No era posible discutir tales autoridades, y Joe se volvió, recibió el golpe y cayó por tierra.

– Ahora-dijo, levantándose-, tienes que dejarme que te mate a ti. Si no, no vale.

– Pues no puede ser: no está en el libro.

– Bueno, pues es una cochina trampa, eso es.

– Pues mira -dijo Tom-, tú puedes ser el lego Tuk, o Much, el hijo del molinero, y romperme una pata con una estaca; o yo seré el sheriff de Nottingham y tú serás un rato Robin Hood, y me matas.

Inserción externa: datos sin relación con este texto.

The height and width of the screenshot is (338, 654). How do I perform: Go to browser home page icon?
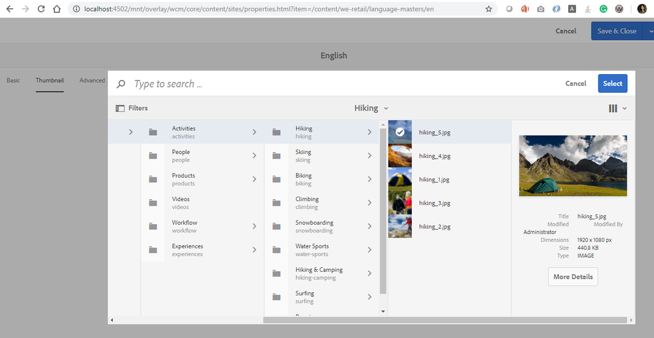click(x=57, y=9)
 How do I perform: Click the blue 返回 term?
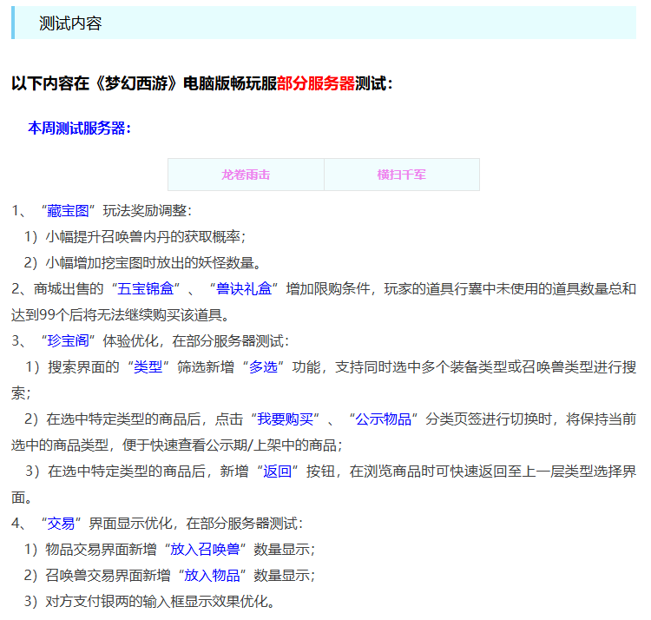point(277,472)
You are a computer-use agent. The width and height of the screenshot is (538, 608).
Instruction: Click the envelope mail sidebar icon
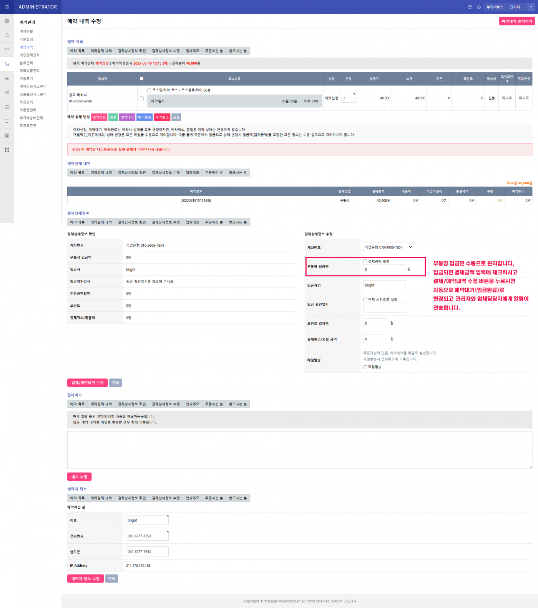(7, 107)
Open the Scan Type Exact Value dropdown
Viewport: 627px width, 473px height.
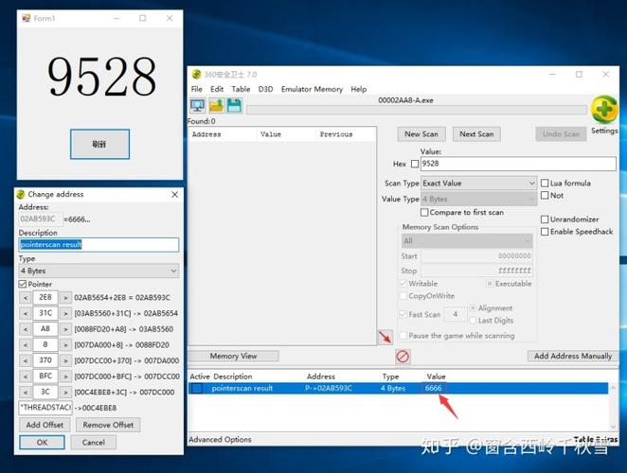pyautogui.click(x=478, y=184)
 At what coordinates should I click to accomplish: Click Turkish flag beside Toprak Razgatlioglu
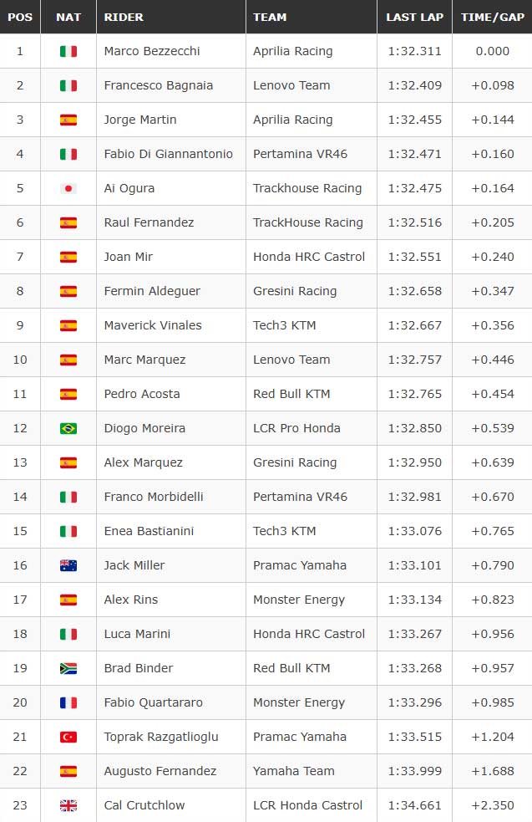tap(68, 737)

La propuesta era aceptable, y así esas aventuras fueron representadas. Después Tom volvió a ser Robin Hood de nuevo, y por obra de la traidora monja que le destapó la herida se desangró hasta la última gota. Y al fin Joe, representando a toda una tribu de bandoleros llorosos, se lo llevó arrastrando, y puso el arco en sus manos exangües, y Tom dijo: «Donde esta flecha caiga, que entierren al pobre Robin Hood bajo el verde bosque.» Después soltó la flecha y cayó de espaldas, y hubiera muerto, pero cayó sobre unas ortigas, y se irguió de un salto, con harta agilidad para un difunto.

Los chicos se vistieron, ocultaron sus avíos bélicos y se echaron a andar, lamentándose de que ya no hubiera bandoleros y preguntándose qué es lo que nos había dado la moderna civilización para compensarnos. Convenían los dos en que más hubieran querido ser un año bandidos en la selva de Sherwood que presidentes de los Estados Unidos por toda la vida.

CAPÍTULO IX

Aquella noche, a las nueve y media, como de costumbre, Tom y Sid fueron enviados a la cama. Dijeron sus oraciones, y Sid se durmió en seguida. Tom permaneció despierto, en intranquila espera. Cuando ya creía que era el amanecer, oyó al reloj dar las diez. Era para desesperarse. Los nervios le incitaban a dar vueltas y removerse, pero temía despertar a Sid. Por eso permanecía inmóvil, mirando a la oscuridad. Todo yacía en una fúnebre quietud. Poco a poco fueron destacándose del silencio ruidos apenas perceptibles. El tictac del reloj empezó a hacerse audible; las añosas vigas, crujir misteriosamente; en las escaleras también se oían vagos chasquidos. Sin duda los espíritus andaban de ronda. Un ronquido discreto y acompasado salia del cuarto de tía Polly. Y entonces el monótono cri-cri de un grillo, que nadie podría decir de dónde venía, empezó a oírse. Después se oyó, en la quietud de la noche, el aullido lejano y lastimoso de un can; y otro aullido lúgubre, aún más lejano, le contestó. Tom sentía angustias de muerte. Al fin pensó que el tiempo había cesado de correr y que había empezado la eternidad; comenzó, a su pesar, a adormilarse; el reloj dio las once, pero no lo oyó. Y entonces, vagamente, llegó hasta él, mezclado con sus sueños, aún informes, un tristísimo maullido. Una ventana que se abrió en la vecindad, le turbó. Un grito de ¡Maldito gato! ¡Vete!, y el estallido de una botella vacía contra la pared trasera del cobertizo de la leña acabó de despabilarle, y en un solo minuto estabavestido, salía por laventana y gateaba en cuatro pies por el tejado, que estaba al mismo nivel. Maulló dos o tres veces, con gran comedimiento; después saltó al tejado de la leñera, y desde allí, al suelo. Huckleberry le esperaba, con el gato muerto. Los chicos se pusieron en marcha y se perdieron en la oscuridad. Al cabo de media hora estaban vadeando por entre la alta hierba del cementerio.